### OBJECTIVE
Turn every line of the records below into a JSON list of strings, one string per line, with blank lines left out. Don't include the pictures.

▬▬▬▬▬▬▬▬▬▬

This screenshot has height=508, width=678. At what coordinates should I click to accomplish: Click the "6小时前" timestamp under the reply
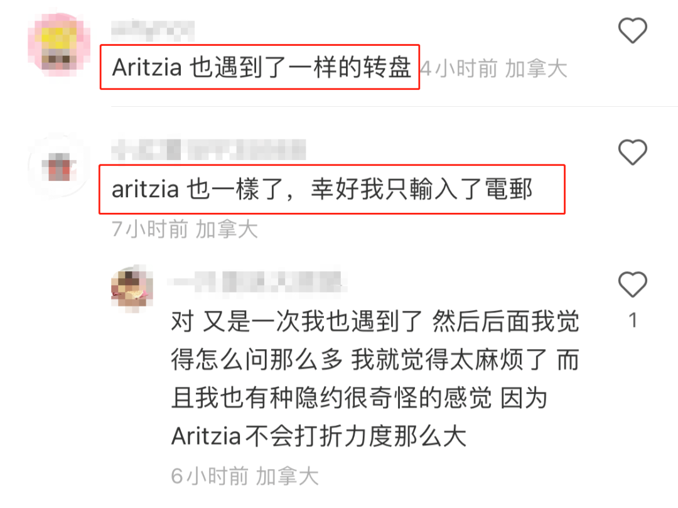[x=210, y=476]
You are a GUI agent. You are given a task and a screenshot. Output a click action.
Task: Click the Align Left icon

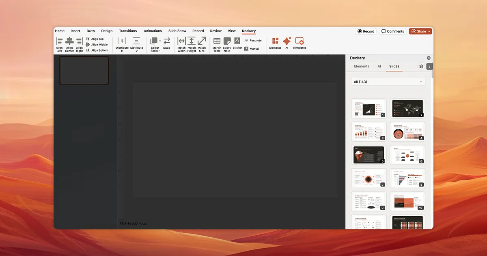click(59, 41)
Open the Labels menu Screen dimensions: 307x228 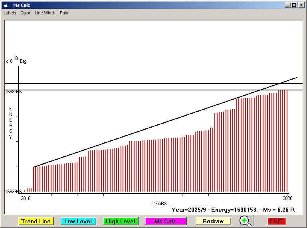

▬▬▬▬▬▬▬▬▬▬

### FINAL RESULT
[
  "This screenshot has height=508, width=678. At what coordinates should I click to accomplish: Click the \"6小时前\" timestamp under the reply",
  "[x=210, y=476]",
  "You are a GUI agent. You are given a task and a screenshot. Output a click action.",
  "Task: Click the Align Left icon",
  "click(59, 41)",
  "Open the Labels menu Screen dimensions: 307x228 "
]